Some advantages of XML is that it is human-readable, highly flexible and extensible, and it supports complex and nested data structures

Some disadvantages are that it generates larger file sizes compared to CSV and JSON. It also has a more complex syntax compared to JSON, and is less intuitive for data analysis tasks.

You can compare some data in both JSON and XML format here.

11.2.5 Parquet, Avro, and ORC

You may be unfamiliar with these data types. They are binary file formats optimized for big data processing and are commonly used in Hadoop and Spark ecosystems.

These formats offer a number of advantages over others, including columnar storage, data compression, and schema evolution capabilities. These provide improved performance and storage efficiency for large-scale data processing, and this is the advantage of these formats.

However, they have limited support in non-big data software tools and languages, not being in binary format are not human-readable.
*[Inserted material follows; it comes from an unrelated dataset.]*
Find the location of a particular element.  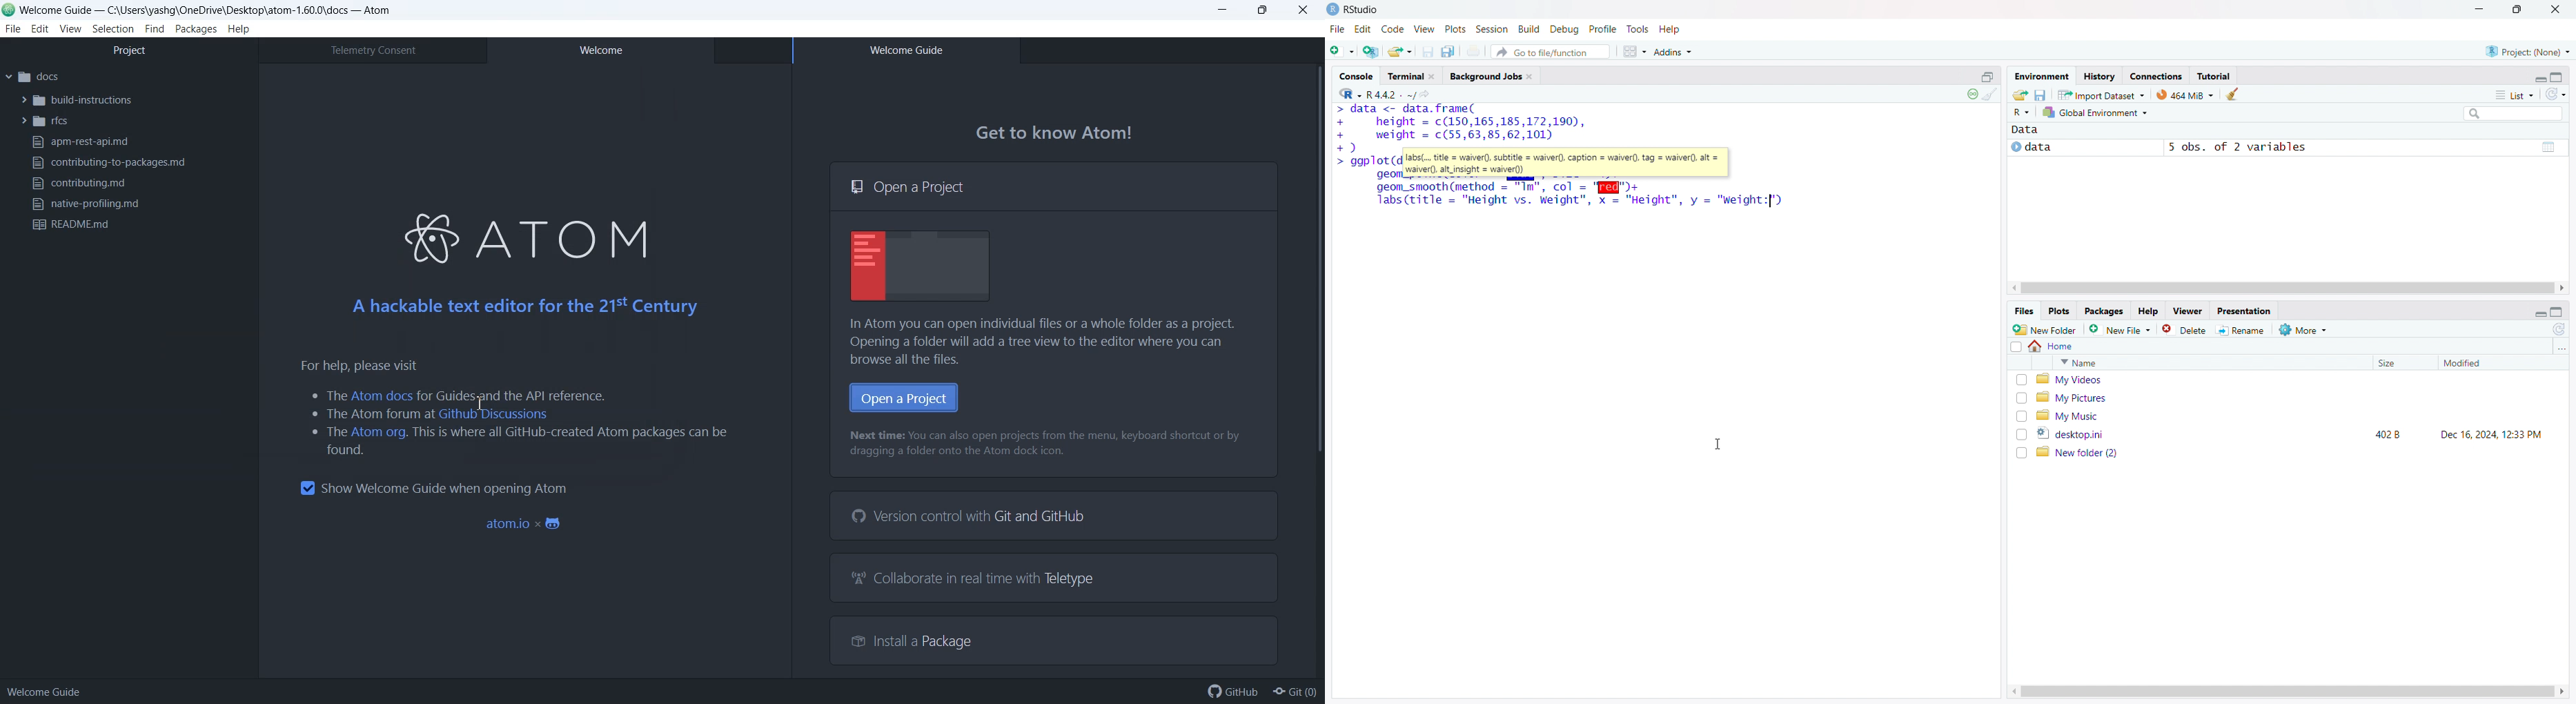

It is unlikely you will use them within the MSc programme, though certain placement providers may be using them within big-data applications.

11.3 Packages for Importing Data

As you might expect, there are a number of useful packages in R that are designed specifically for the purpose of importing raw data.

Tip

Just a reminder – packages are additional libraries that you can install and run within R. They provide additional functionality over and above ‘base’ R. Remember, you only need to install a package once for each computer you use. You DO need to call it (using the ‘library’ command) each time you wish to use it in a session.
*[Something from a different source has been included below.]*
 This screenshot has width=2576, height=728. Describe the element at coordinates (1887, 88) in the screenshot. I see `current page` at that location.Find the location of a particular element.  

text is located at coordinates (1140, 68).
Here are some of the most common packages that are used for data import. Their names give you a clue about which format they can be used for!

tidyverse
readxl
jsonlite
RMySQL

11.3.1 Working with CSV Data

code-fold: false
library(tidyverse)
csv_data <- read_csv("path/to/your/csv_file.csv")

11.3.2 Working with Excel Data

library(readxl)
excel_data <- read_excel("path to your excel_file.xlsx")
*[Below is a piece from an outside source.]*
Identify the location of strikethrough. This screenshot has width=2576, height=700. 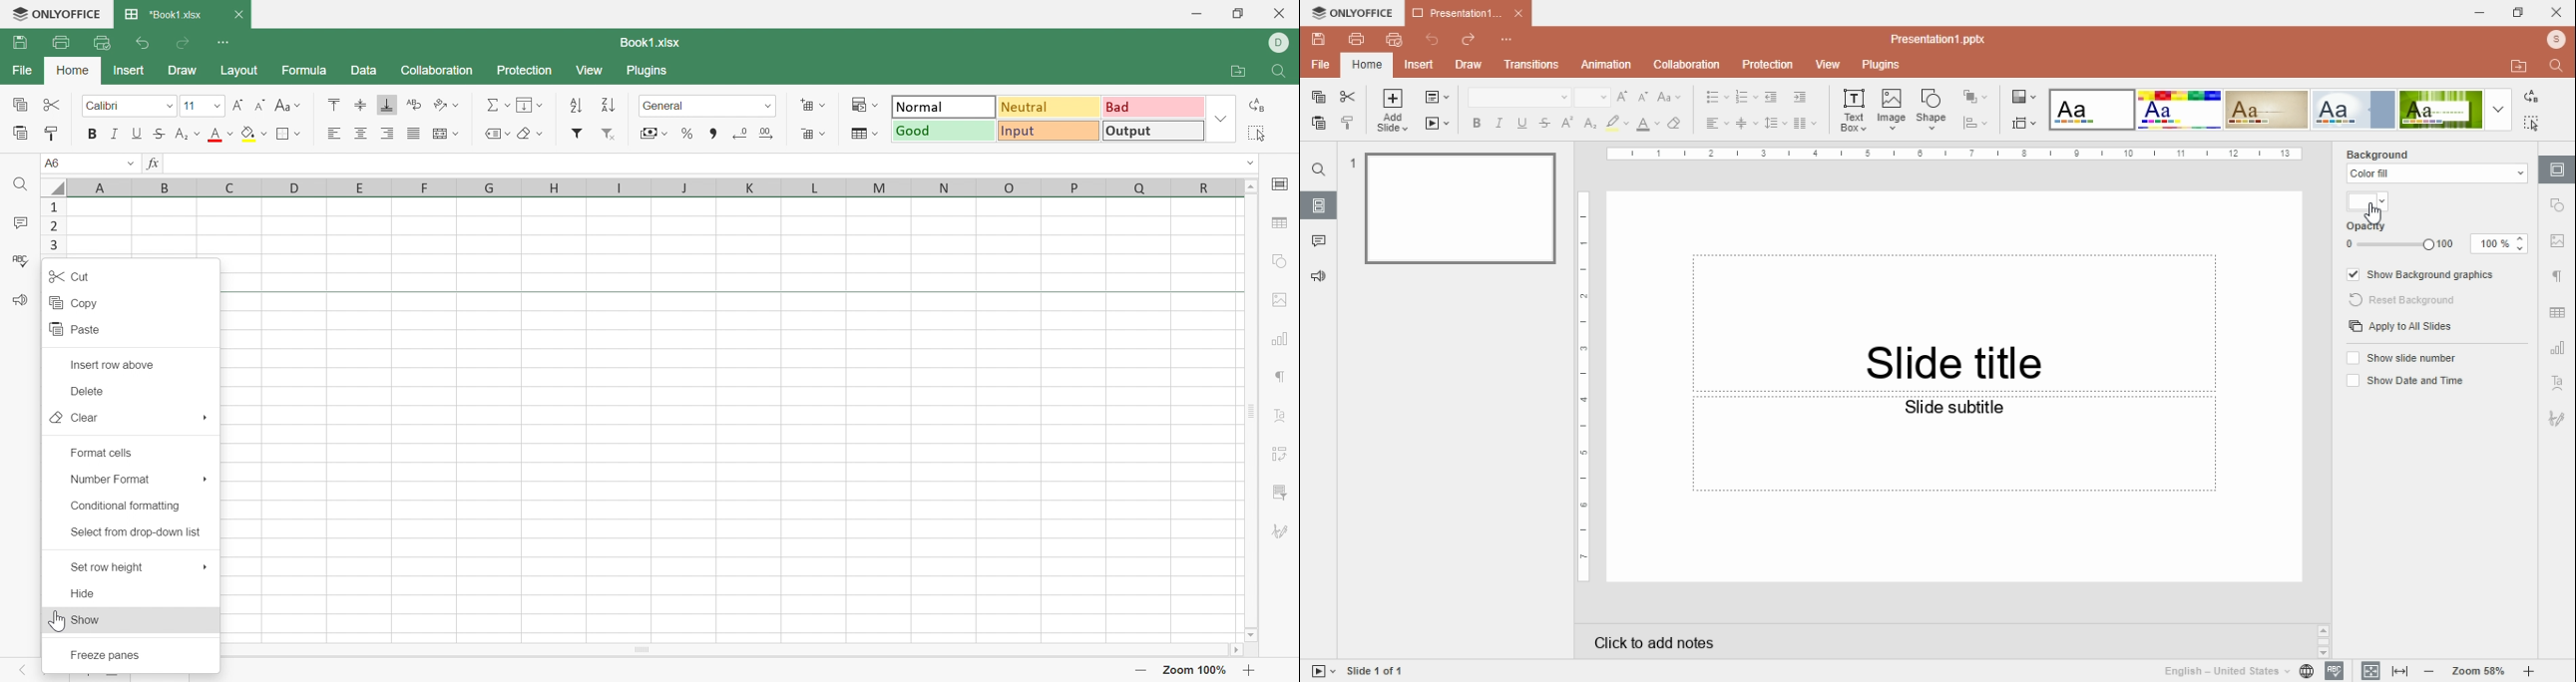
(1544, 123).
11.3.3 Working with JSON Data

library(jsonlite)
json_data <- fromJSON("path/to/your/json_file.json")

11.4 Working with Databases

Databases are data files that are stored remotely, and are usually accessed via the internet. You may find yourself working with sport data that is stored centrally using this process.

11.4.1 Connecting using dbConnect()

First, you need to establish a connection to the database as follows:

library(RMySQL)
connection <- dbConnect(MySQL(), host = "localhost", user = "username", password = "password", dbname = "database_name")

11.4.2 Importing from a database

Once you have connected with the database, the process for importing the data is similar to those used previously in this tutorial.

table_data <- dbReadTable(connection, "table_name")

11.4.3 Closing using dbDisconnect()

You can then close your connection to the database, as you now have a local copy of the dataset.

dbDisconnect(connection)

There is more on accessing online databases here.

11.5 Practical Activity

Refer to the webpage here. Work through the activities listed, including how to determine your current working directory, which will be important in the future.